Yollar Caddeler Sokaklar Siyasetin mekanı olarak Sokak


Creative Commons License

Diktaş E. O., Aydın N.

İdeolji, Erk, Mekan Sempozyumu, İzmir, Türkiye, 11 - 13 Nisan 1996, ss.200-206

  • Yayın Türü: Bildiri / Tam Metin Bildiri
  • Basıldığı Şehir: İzmir
  • Basıldığı Ülke: Türkiye
  • Sayfa Sayıları: ss.200-206
  • Dokuz Eylül Üniversitesi Adresli: Hayır

Özet

Sokaklar kentin omurgasıdır. Eğer kent, her şeyden çok kamusal yaşantı demekse, sokak da bu yaşantının öncelikli mekânıdır. Bu kamusal alan v buna paralel olarak özel olan da antikiteden bu yana sürekli biçim değiştirmiş ve kavramsal olarak önemli ölçüde kaymaya uğramıştır.

Kamusal alanın antikitedeki kullanımı özgürleştirici, bireyin kendisi olabildiği, siyasi olan eylemin sahnelendiği alanı kuşatır. Özel alan (oikos) ekonominin yani, hayatı sürdürebilmek için harcanan emeğin, kısaca zorunluluğun alanıdır.

Kamusal alanın fiziksel mekânı agora ve sokak ise, özel alanın mekânı da “hane/ev”dir. Yani ailenin mekânı.

Arendt’e göre kamusal alanı kuran “eylem”, insani yaşam etkinliğinin (vita activa) siyasi olan tek birimidir. Eylemin siyasiliği de nesnelerle dolayımlandırılmadan insani bir çoğulluğu içermesinden gelir. Yani eylem, insanın ancak başkalarıyla gerçekleştirebildiği, başkalarının tanıklığına gereksinim duyan ve bu yüzden siyasi olan tek etkinliktir. Eylemde “kimlik” ifşa edilir ve birey kamusal alanın aydınlığında “görünür” kılınır. Buna karşıt olarak iç mekân, evi ifade eden ”megaron”un karanlık, siyahlık gibi yan anlamları vardır. Arendt’in siyaset tarifi, polise gönderme yaparak bu çoğulluk durumunu merkezine alır. Bu nedenle sokak/agora siyasetin mekânıdır.
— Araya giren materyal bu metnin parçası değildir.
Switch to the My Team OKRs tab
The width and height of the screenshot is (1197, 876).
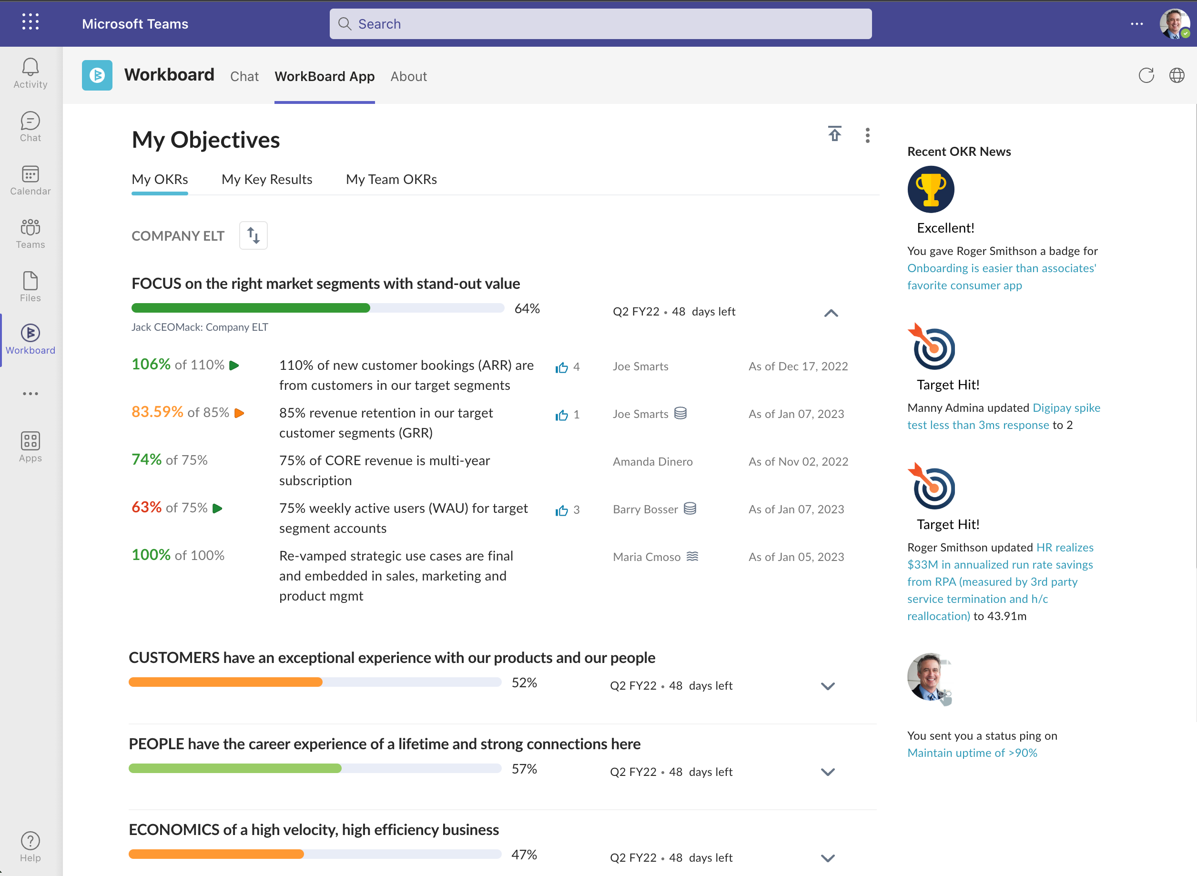391,179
Antik siyaset ve siyasetin modern tarifi arasında uçurum vardır. Siyaset antik yunanda “birlikte eylemek”, yani çoğulluk durumuna karşılık gelen bir öz taşırken, modern siyaset yöneten ve yönetilen ilişkisini temel alır. Daha doğru bir ifadeyle “insanları yönetme sanatıdır”. Modern siyasetin öncellerini Roma’da, giderek Platon ve geç antikitede bulmak olanaklıdır. Siyasetin dönüşümü aynı samanda kamusal alanın da dönüşümüdür. Ve Arendt bunun kökenini “eylem”in “yapma” ile ikamesinde bulur.